Department of General Surgery, Colorectal Surgery Unit. Hospital de Manises, Manises, Valencia, Spain.
Surgery. 2017 Nov;162(5):1006-1016. doi: 10.1016/j.surg.2017.05.023. Epub 2017 Jul 21.
Our aim was to assess whether the individual surgeon is an independent risk factor for anastomotic leak in double-stapled colorectal anastomosis after left colon and rectal cancer resection.

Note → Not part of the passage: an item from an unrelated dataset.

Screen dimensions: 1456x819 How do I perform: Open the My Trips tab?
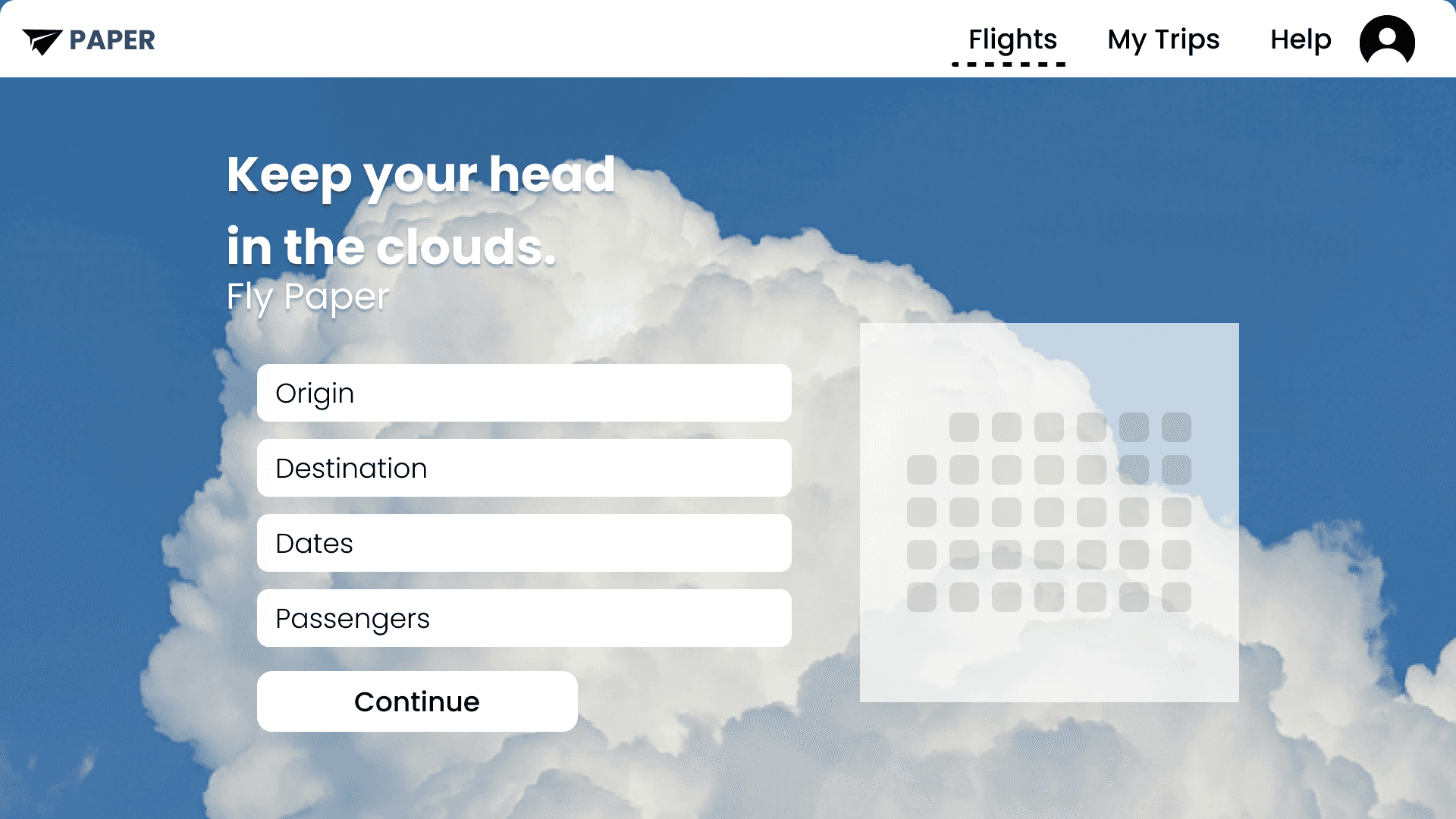pos(1163,39)
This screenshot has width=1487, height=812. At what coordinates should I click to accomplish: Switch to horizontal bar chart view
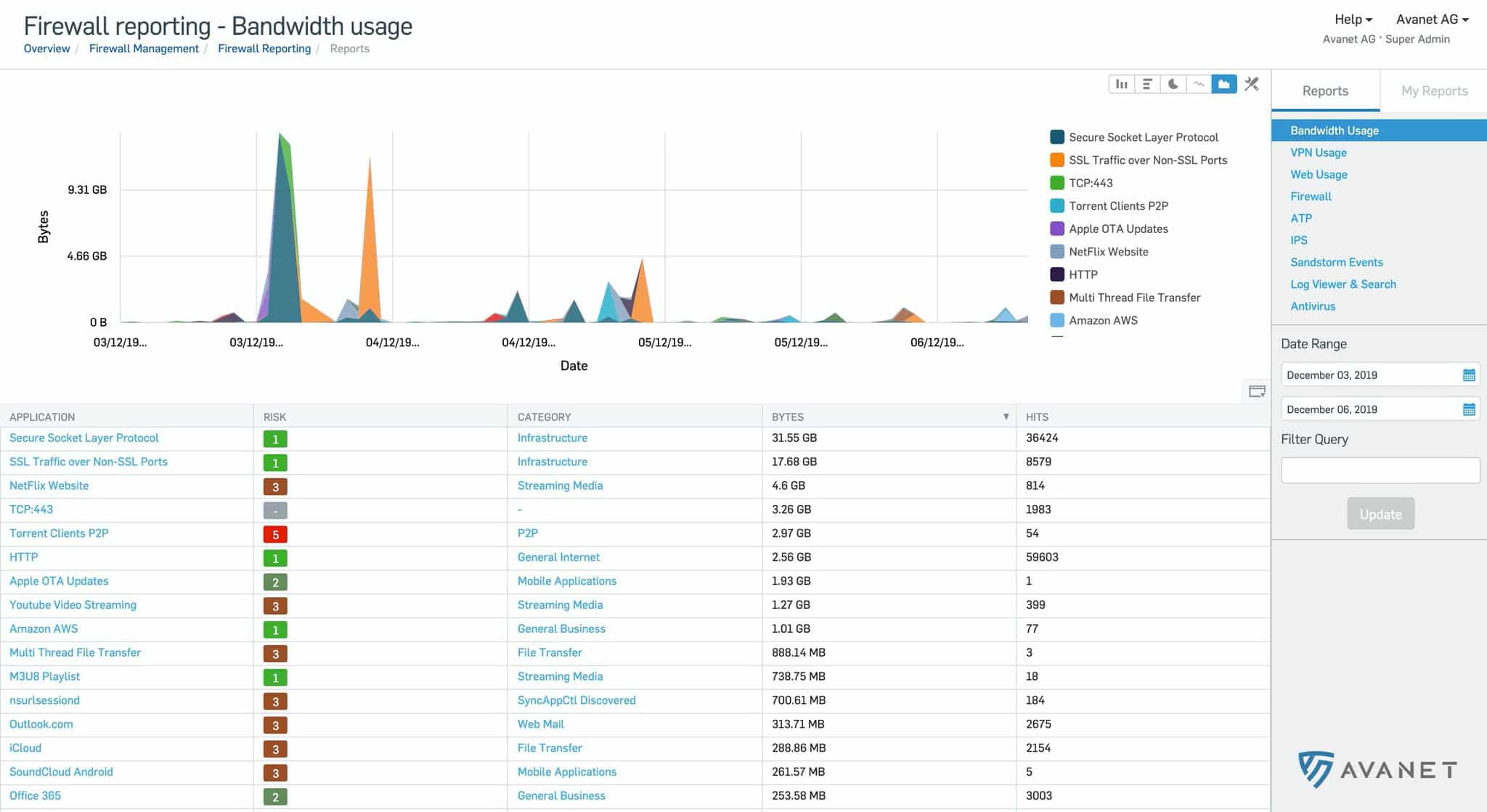(1147, 84)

This retrospective analysis of a prospectively collected database consists of a consecutive series of 800 patients who underwent an elective left colon and rectal resection with a colorectal, double-stapled anastomosis between 1993 and 2009 in a specialized colorectal unit of a tertiary hospital with 7 participating surgeons. The main outcome variable was anastomotic leak, defined as leak of luminal contents from a colorectal anastomosis between 2 hollow viscera diagnosed radiologically, clinically, endoscopically, or intraoperatively. Pelvic abscesses were also considered to be an anastomotic leak. Radiologic examination was performed when there was clinical suspicion of leak.

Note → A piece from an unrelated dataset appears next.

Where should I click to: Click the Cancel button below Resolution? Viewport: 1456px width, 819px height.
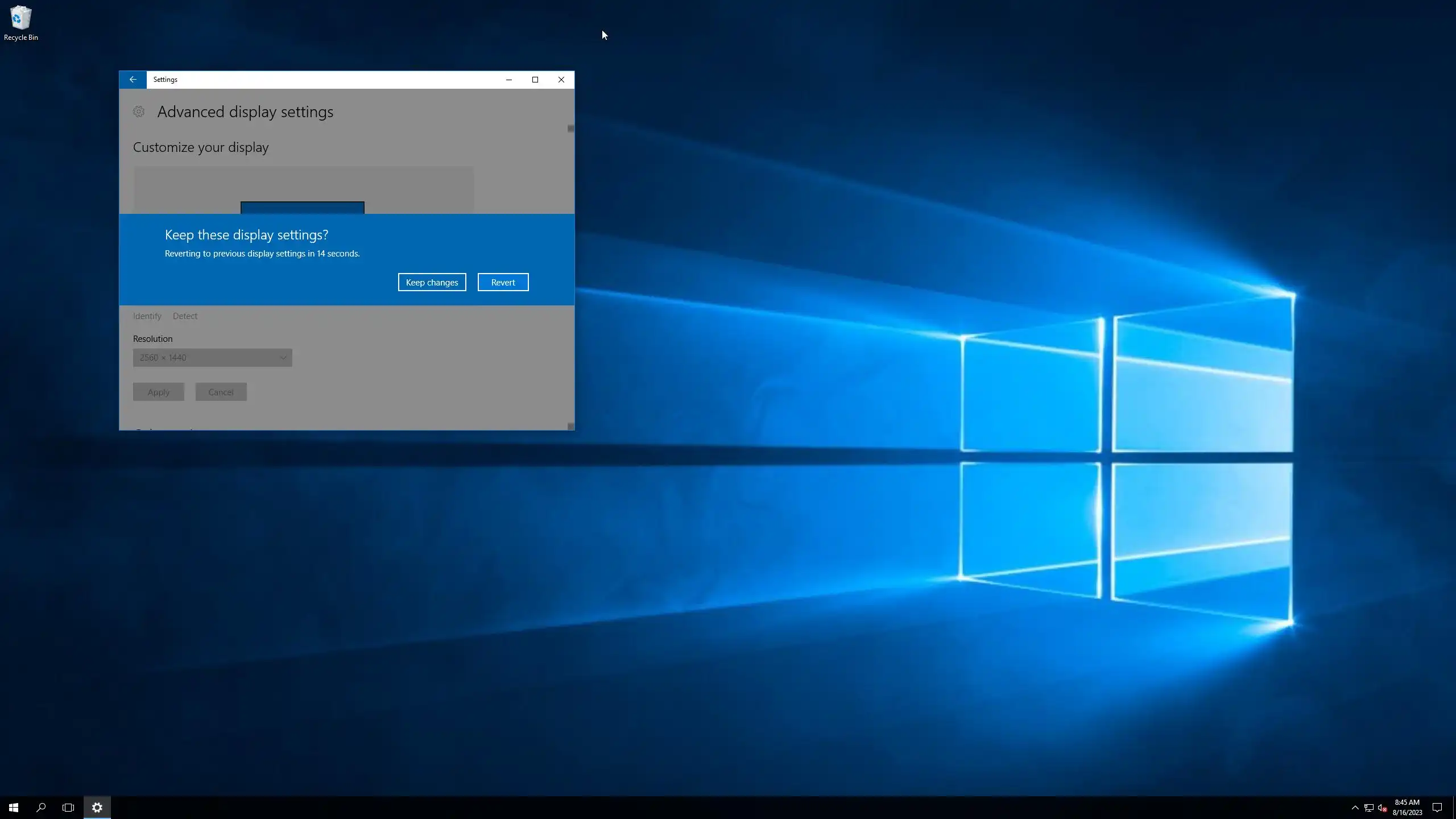pos(221,392)
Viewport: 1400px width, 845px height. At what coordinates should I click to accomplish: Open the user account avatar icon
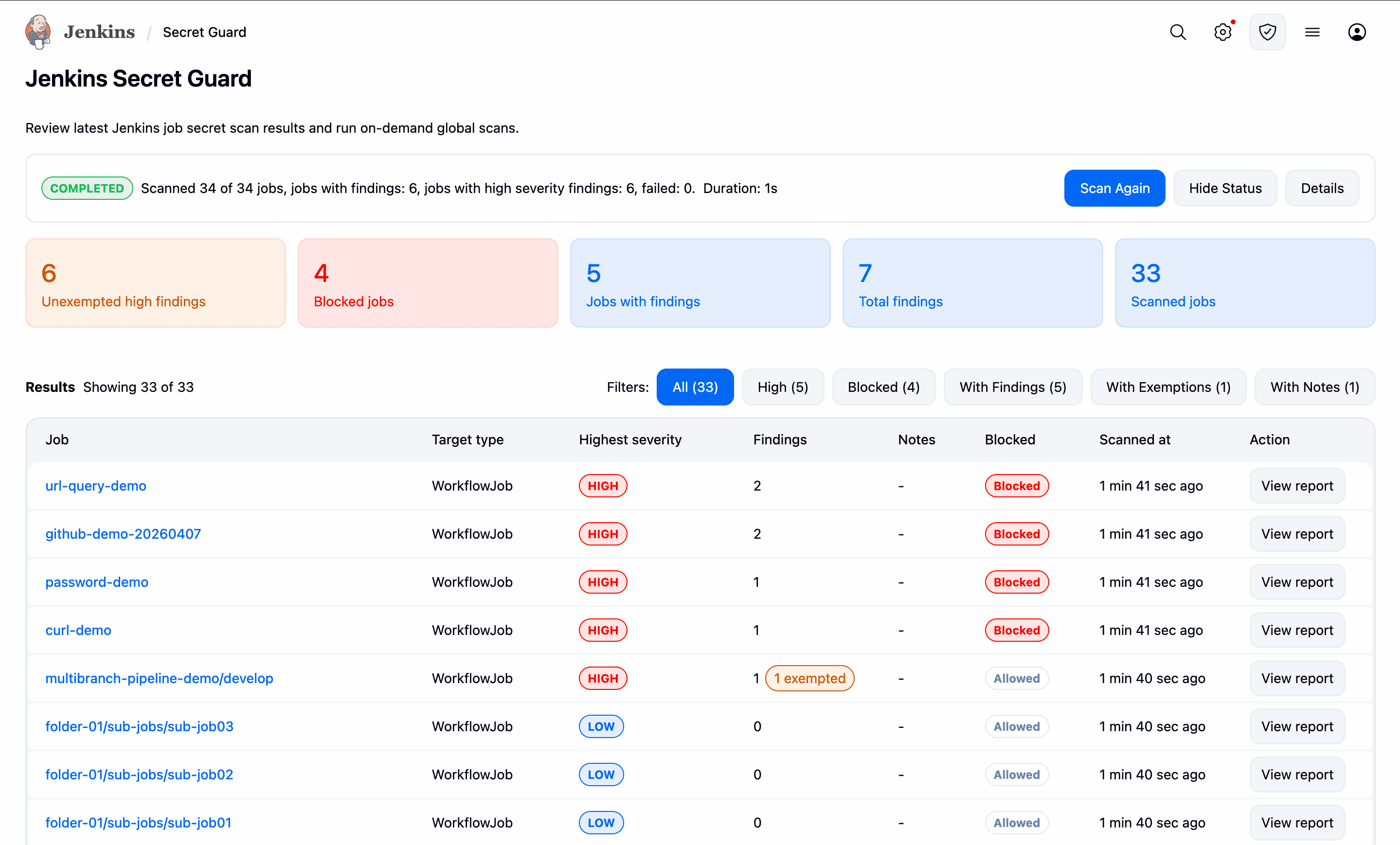[x=1357, y=33]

Anastomotic leak occurred in 6.1% of patients, of which 33 (67%) were treated operatively, 6 (12%) with radiologic drains, and 10 (21%) by medical treatment. Postoperative mortality rate was 2.9% for the whole group of 800 patients. In patients with anastomotic leak, mortality rate increased up to 16% vs 2.0% in patients without anastomotic leak (P < .0001). At multivariate analysis, rectal location of tumor, male sex, bowel obstruction preoperatively, tobacco use, diabetes, perioperative transfusion, and the individual surgeon were independent risk factors for anastomotic leak. The surgeon was the most important factor (mean odds ratio 4.9; range 1.0 to 13.5). The variance of anastomotic leak between the different surgeons was 0.56 in the logit scale.
The individual surgeon is an independent risk factor for leakage in double-stapled, colorectal, end-to-end anastomosis after oncologic left-sided colorectal resection.
我们的目的是评估在左半结肠癌和直肠癌切除术后双吻合器结直肠吻合术中,个体外科医生是否是吻合口漏的独立危险因素。
这项对前瞻性收集数据库的回顾性分析,纳入了1993年至2009年期间在一家三级医院的专业结直肠科室接受择期左半结肠和直肠切除并进行结直肠双吻合器吻合术的800例连续患者,该科室有7名参与手术的外科医生。主要结局变量为吻合口漏,定义为通过放射学、临床、内镜或术中诊断的两个中空脏器之间的结直肠吻合口出现腔内内容物漏出。盆腔脓肿也被视为吻合口漏。当临床怀疑有漏时进行放射学检查。
6.1%的患者发生了吻合口漏,其中33例(67%)接受了手术治疗,6例(12%)采用放射引流治疗,10例(21%)接受药物治疗。800例患者的全组术后死亡率为2.9%。发生吻合口漏的患者死亡率高达16%,而无吻合口漏的患者死亡率为2.0%(P <.0001)。多因素分析显示,肿瘤位于直肠、男性、术前肠梗阻、吸烟、糖尿病、围手术期输血以及个体外科医生是吻合口漏的独立危险因素。外科医生是最重要的因素(平均比值比为4.9;范围为1.0至13.5)。不同外科医生之间吻合口漏的方差在对数尺度上为0.56。
在肿瘤性左侧结直肠切除术后的双吻合器结直肠端端吻合术中,个体外科医生是吻合口漏的独立危险因素。